By the numbers: Trump came into office with 17 vacancies on federal circuit courts of appeals, plus an open Supreme Court seat. Ultimately, he filled three Supreme Court seats and appointed 54 circuit-court judges in just one term — the Senate confined the 54th,  a replacement for Judge Amy Coney Barrett on the 7th Circuit, just this week. President Obama got a grand total of 55 during his two terms.

  • The appointments will be the outgoing president's most lasting, substantive legacy.

What’s next: There are now only two appellate vacancies awaiting the president-elect, and he will have no realistic chance of changing the ideological balance on the Supreme Court, currently split with a 6-3 conservative majority.
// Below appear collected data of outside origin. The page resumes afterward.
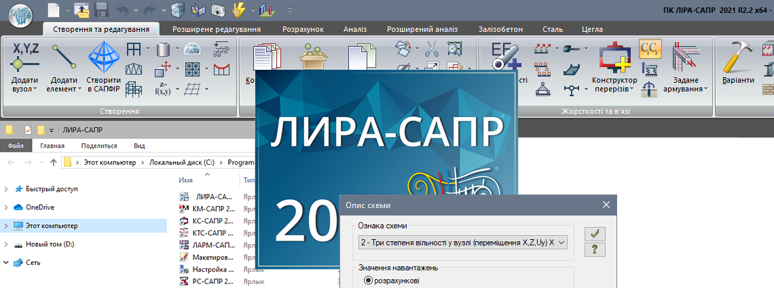This screenshot has height=288, width=774.
Task: Expand the OneDrive tree node
Action: 6,207
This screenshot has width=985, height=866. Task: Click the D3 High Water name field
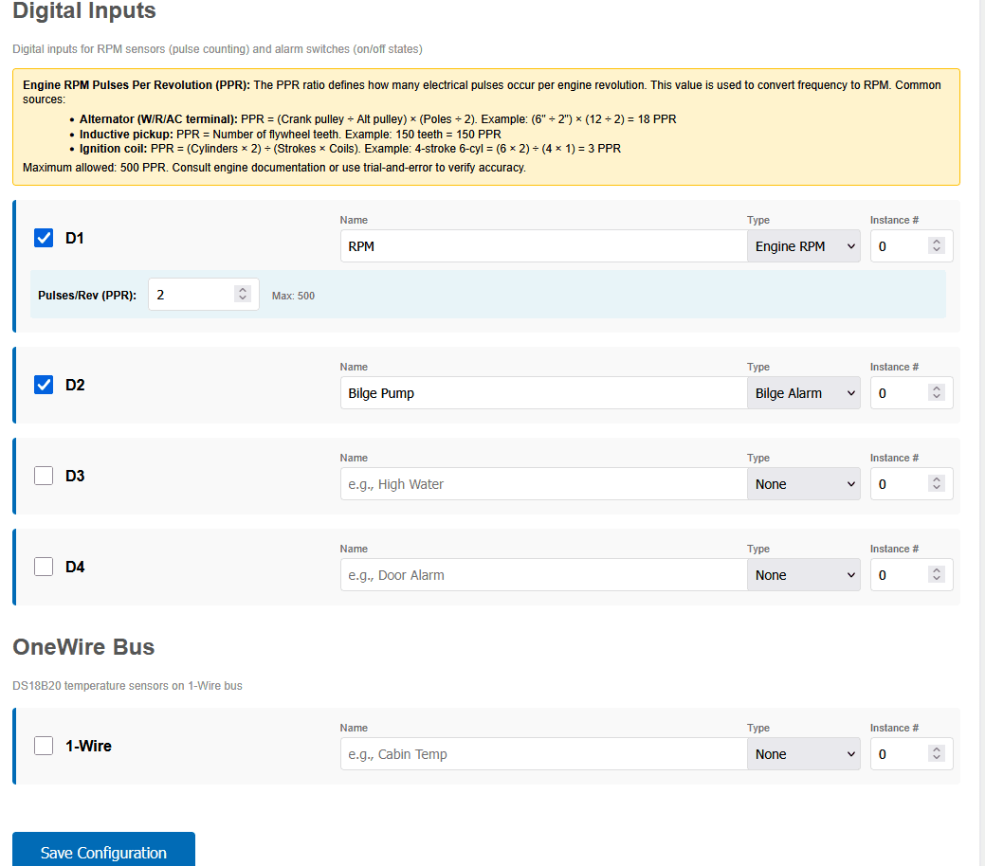(543, 484)
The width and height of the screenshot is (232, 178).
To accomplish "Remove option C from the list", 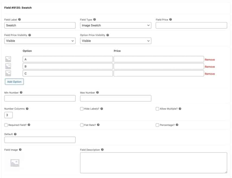I will pyautogui.click(x=210, y=74).
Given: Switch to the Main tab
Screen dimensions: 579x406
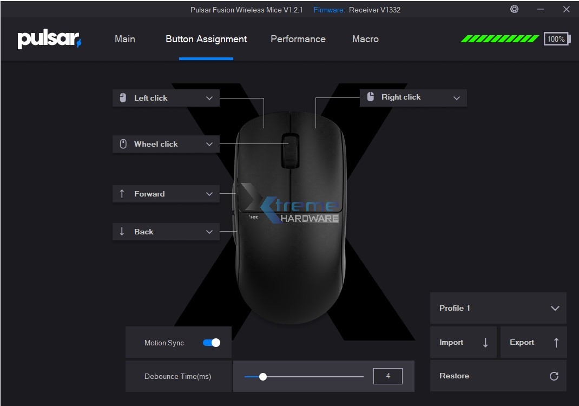Looking at the screenshot, I should pos(124,39).
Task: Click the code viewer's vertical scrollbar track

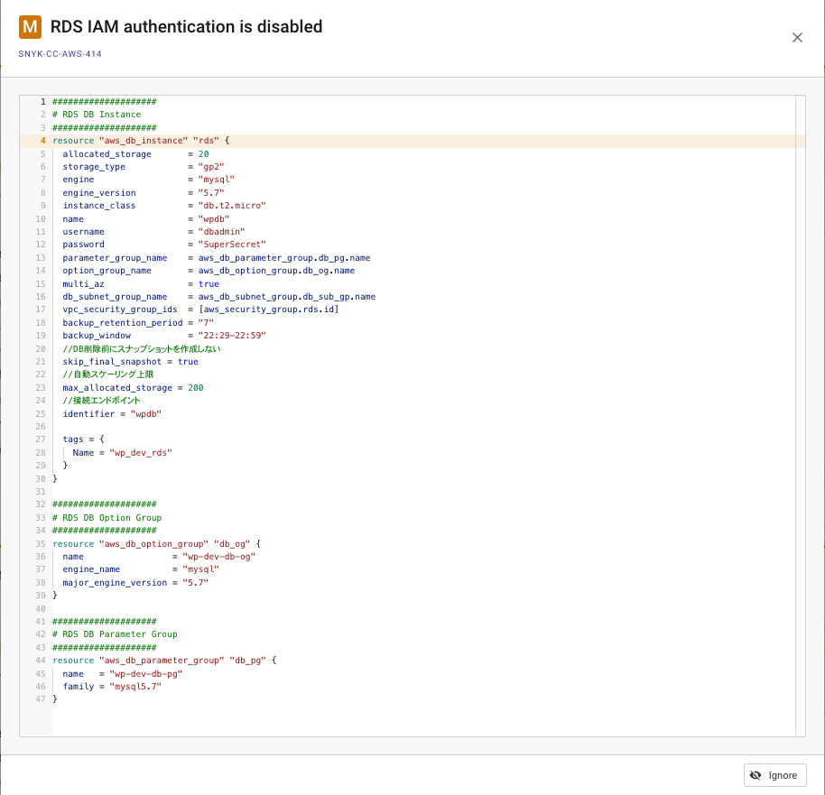Action: (x=800, y=451)
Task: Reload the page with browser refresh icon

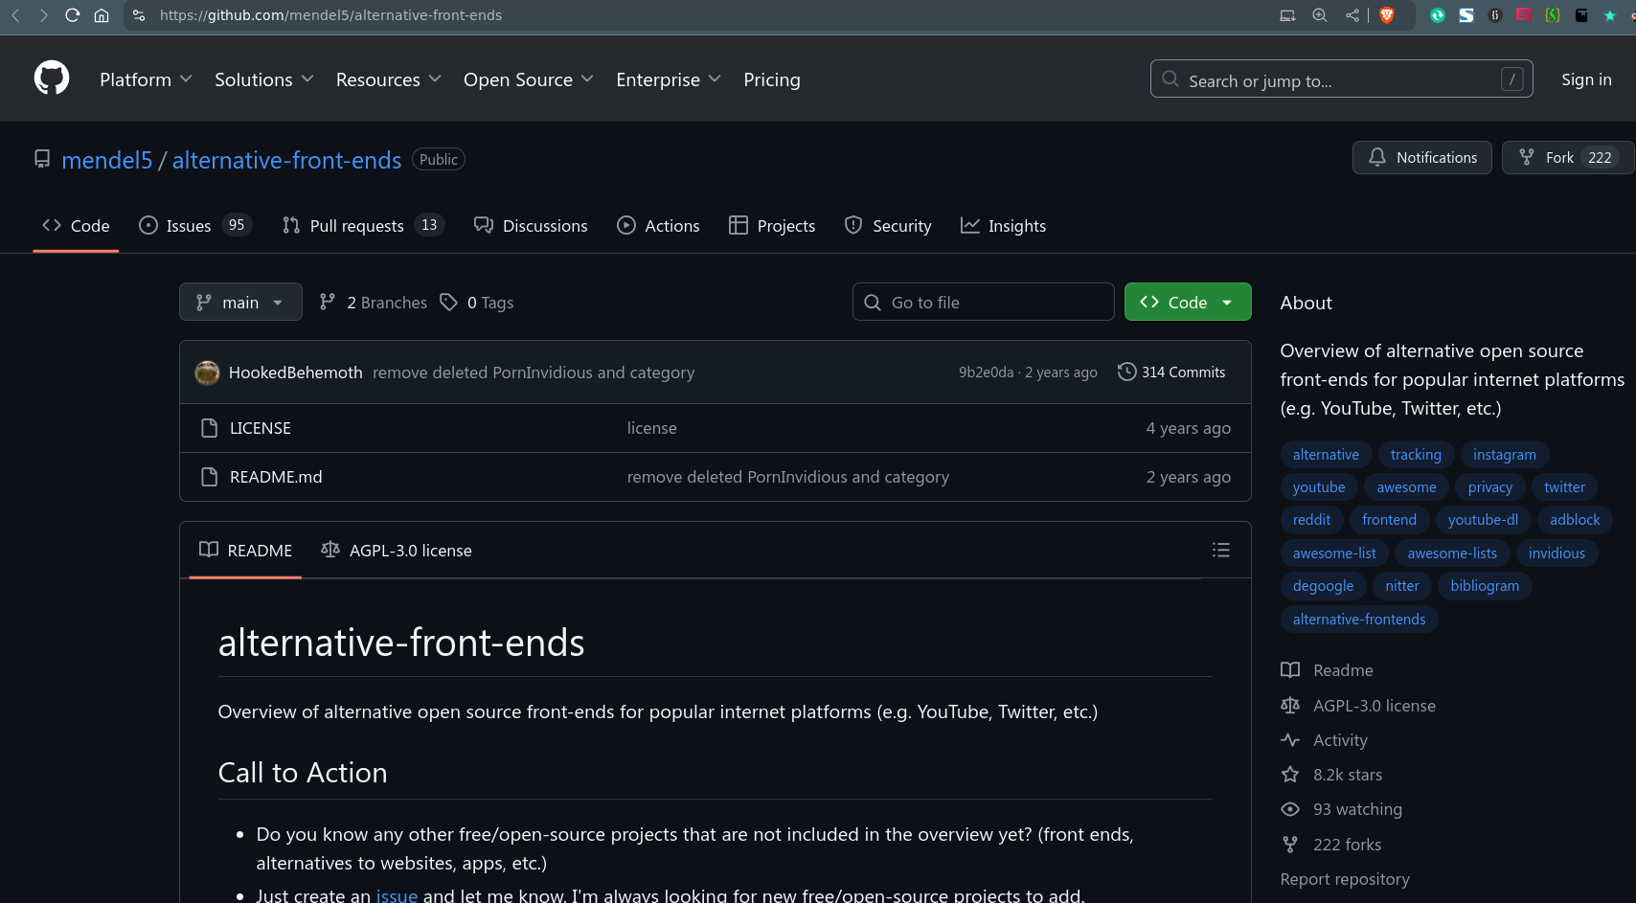Action: [x=73, y=15]
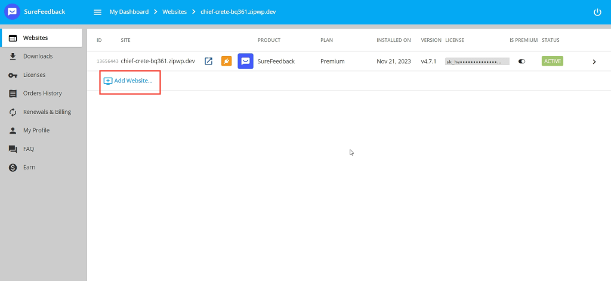Expand the website row chevron arrow
611x281 pixels.
point(594,61)
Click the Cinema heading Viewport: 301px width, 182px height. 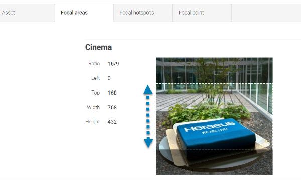98,47
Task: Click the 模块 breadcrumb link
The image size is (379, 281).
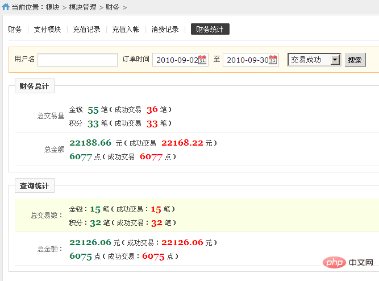Action: click(x=52, y=7)
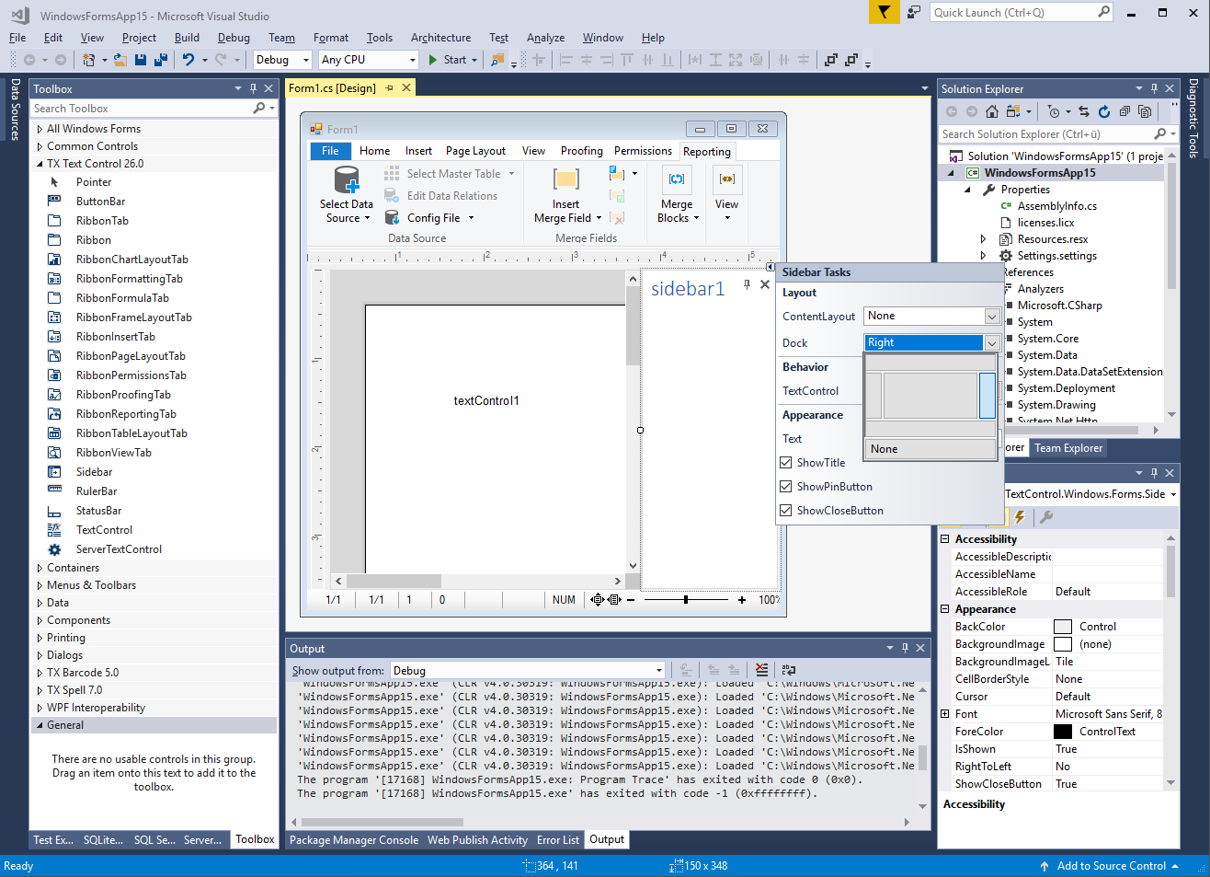Click the Merge Blocks ribbon icon
The width and height of the screenshot is (1210, 877).
(677, 179)
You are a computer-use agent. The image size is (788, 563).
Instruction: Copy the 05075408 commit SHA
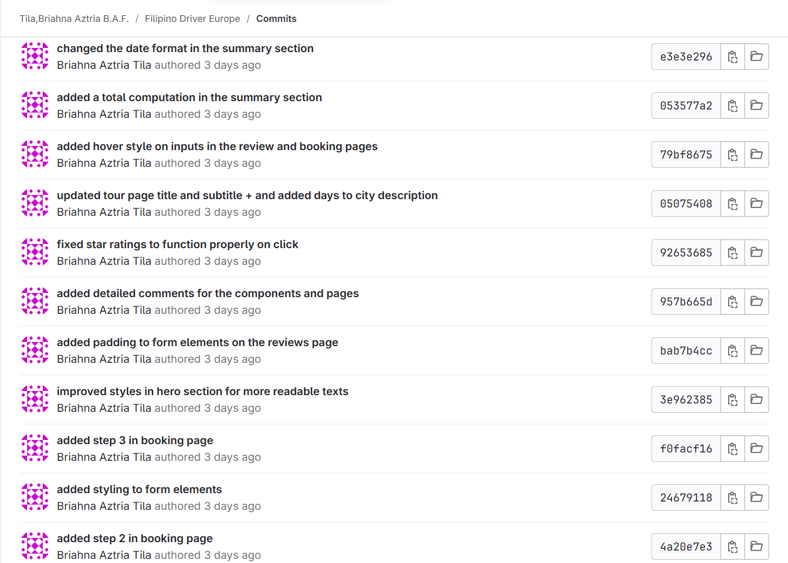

  • There are 47 vacancies in federal district courts. If Democrats control the Senate, Biden may be able to fill many of those openings.
  • But those judges’ rulings would then be appealed to circuit courts now stocked with Trump appointees, and from there to the Supreme Court, with its expanded conservative majority.

Between the lines: If Republicans end up controlling the Senate, Biden can forget about filling almost any important judgeships, especially with progressive or polarizing nominees. But his judicial legacy will be constrained even if Democrats take the Senate.

  • Without a backlog of vacancies to begin with, Biden will only be able to fill openings that arise while he’s president.
  • That means he’ll probably be largely limited to replacing liberal judges — and in a 50-50 Senate, he’ll have to make safe picks to avoid losing the support of moderate Democrats.

6. Congress' long weekend

House Majority Leader Steny Hoyer walks off the House floor and answers reporters' questions. Photo: Ken Cedeno/Sipa USA via Reuters 

Even as members are chafing to get home for the holidays, Congress is expected to spend the weekend on Capitol Hill in a last-minute crunch to pass a government spending bill and coronavirus relief package.

  • The government is ticking toward a shutdown Friday night, so the House and Senate will likely have to pass a short-term continuing resolution — we're told roughly 48 hours — to buy them extra time to complete their negotiations.

The bottom line: Congressional leaders are confident they'll be able to deliver desperately needed aid to Americans before the holidays.

7. Photo de l'année

President Trump gives a twin thumbs-up after returning to the White House following his treatment for the coronavirus.

Photo: Win McNamee/Getty Images

Amid a yearlong debate about his handling of the virus, Donald Trump peeled off his mask and defiantly gave a made-for-TV double thumbs-up in October, after returning to the White House following his own treatment for COVID-19.